Zemun is a suburb of capital Belgrade, and initially Ljalja had difficulties in adapting since he was coming from a rural area. After six months Ljalja was already feeling at home. The team was playing well with attractive football displayed by a number of great teammates, and all this was resulting in major enthusiasm and support from the fans. Around mid-1970s, as a player of FK Galenika Zemun, Ljalja was playing for Yugoslav youth national team at the Monte Carlo tournament in honour of Prince Charles. At that initial period he also played for the National amateur team of Yugoslavia and also the Yugoslav Olympic team.

At that time footballers were starting to become real media stars and Ljalja gradually rose to fame and was considered a local star, especially in Zemun. His great performances with FK Zemun in the Yugoslav First and Second Leagues made him grow in prominence significantly. At some point, after filming a movie "Trener" (translated "Coach") in which Ljalja was an actor, the president of Red Star Belgrade, Dragan Džajić along with his associates Branko Stanković and Stevan Ostojić, spoke with Ljalja about the possibility of him joining "the giants", Red Star. Unfortunately, the transfer was never realised. Then Vladica Kovačević arranged a move of Simo Nikolić and Ljalja to Olympique Lyonnais, however, Zemun management decided that only one could leave, and they chose Nikolić over Ljalja. During the long period Ljalja spent at Zemun, he was also at trials in New York to join New York Cosmos but president of the club, Georgije Bošković, was advised by the coach that Ljalja was crucial for the club and that they couldn't let him go, so his transfer to Cosmos did not materialise.
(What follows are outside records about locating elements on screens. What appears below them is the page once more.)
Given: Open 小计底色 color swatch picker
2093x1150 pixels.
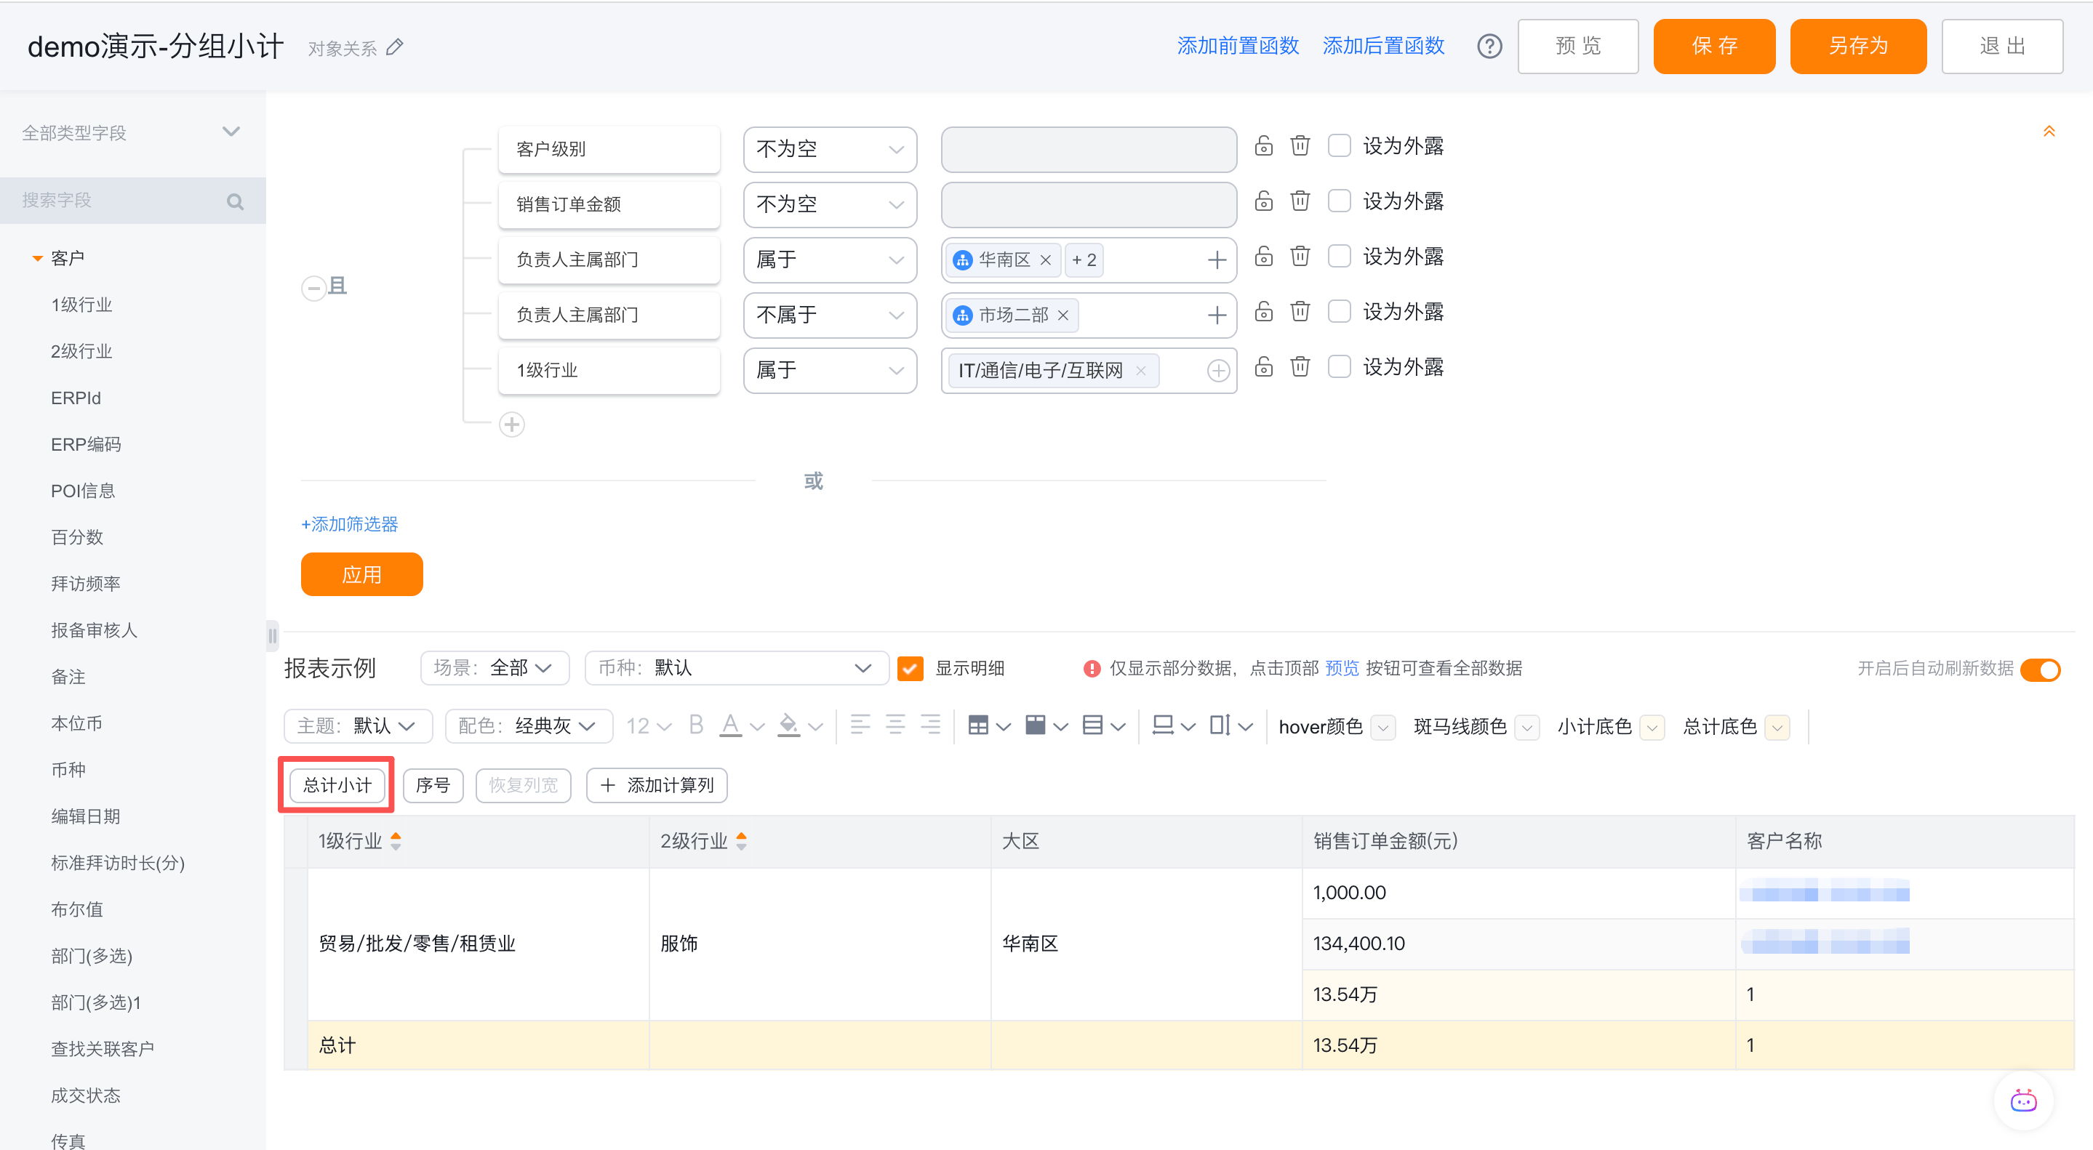Looking at the screenshot, I should [x=1651, y=727].
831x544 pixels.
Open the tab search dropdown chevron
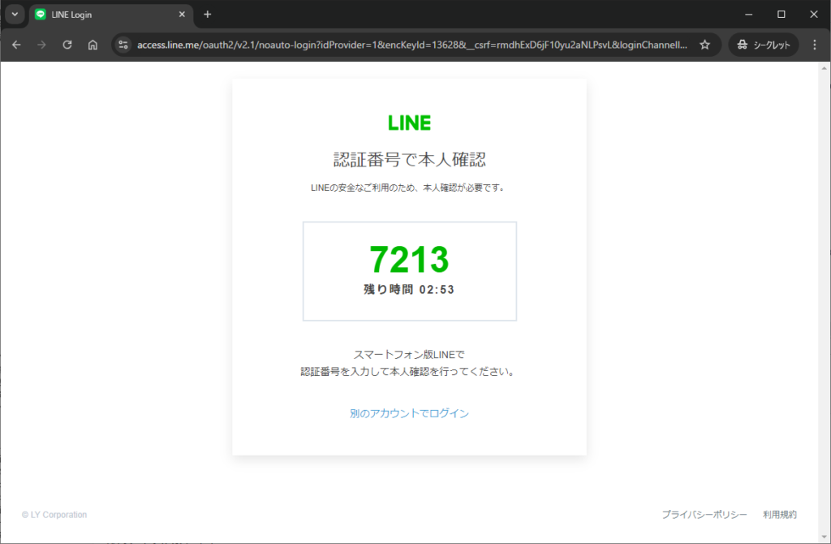[15, 15]
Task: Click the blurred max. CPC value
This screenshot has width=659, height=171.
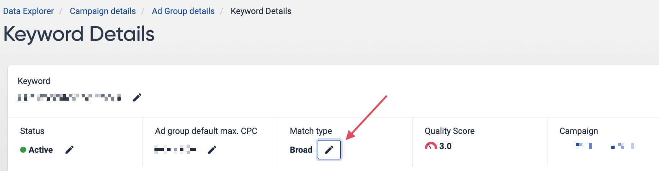Action: [175, 150]
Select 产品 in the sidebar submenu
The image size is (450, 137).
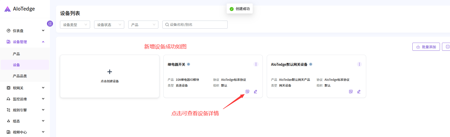coord(16,54)
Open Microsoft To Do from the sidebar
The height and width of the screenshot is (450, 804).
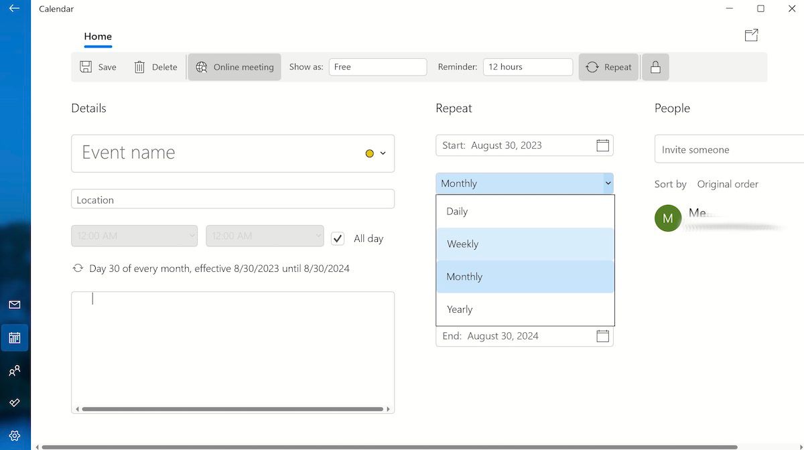click(x=14, y=402)
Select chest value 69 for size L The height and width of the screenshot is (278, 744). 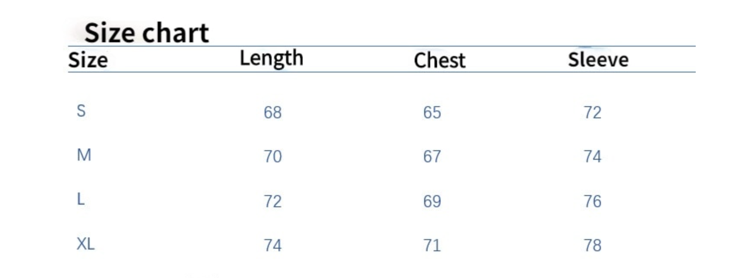tap(432, 202)
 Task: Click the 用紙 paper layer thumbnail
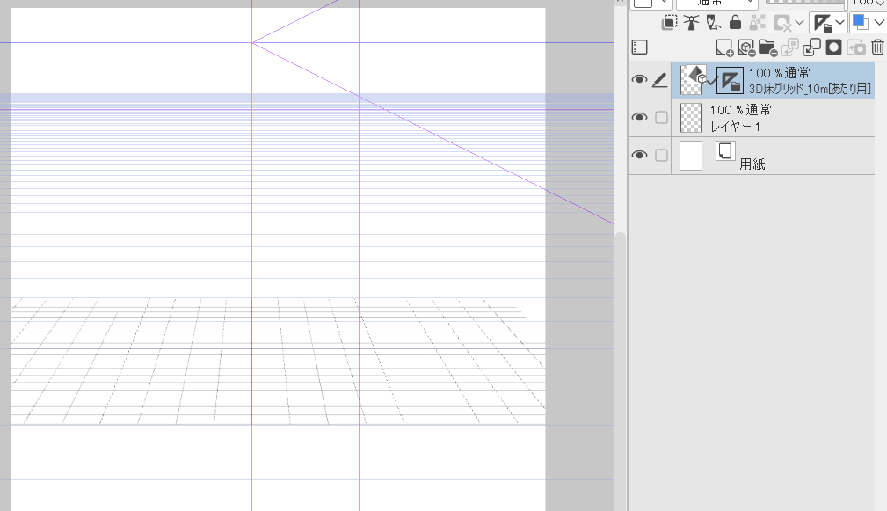tap(691, 156)
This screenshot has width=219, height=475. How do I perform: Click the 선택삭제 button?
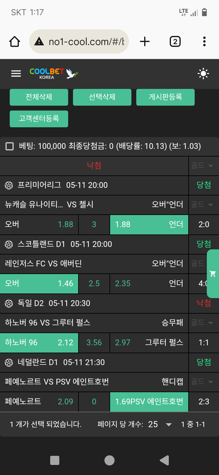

Ljalja was part of the generation that took Zemun to the semi-finals of the 1981–82 Yugoslav Cup in which they lost against Red Star, but previously eliminating Hajduk Split and also winning against Partizan, on their home court, by 2–0 with Ljalja scoring the first goal. All in all, Ljalja spent his entire senior career at FK Zemun becoming one of club's greatest legends, having played over 350 official matches. His speed, agility, explosiveness, dribbling and general creativity of playing on the field left his fans in awe and inspired many to play football afterwards. After retiring Ljalja led the youth department of FK Zemun which produced numerous notable players such as Nenad Džodić, Ilija Stolica, Nenad Đorđević, Mateja Kežman and many more.

He was declared an honorary citizen of Zemun by the Zemun Municipality.

==Personal life==
With time, he has dedicated himself more to painting. He married at age 41 to his wife Kimet whom he met during holidays in Gjakova, and has two children, a son Eduard and a daughter Edita both born and living in Zemun.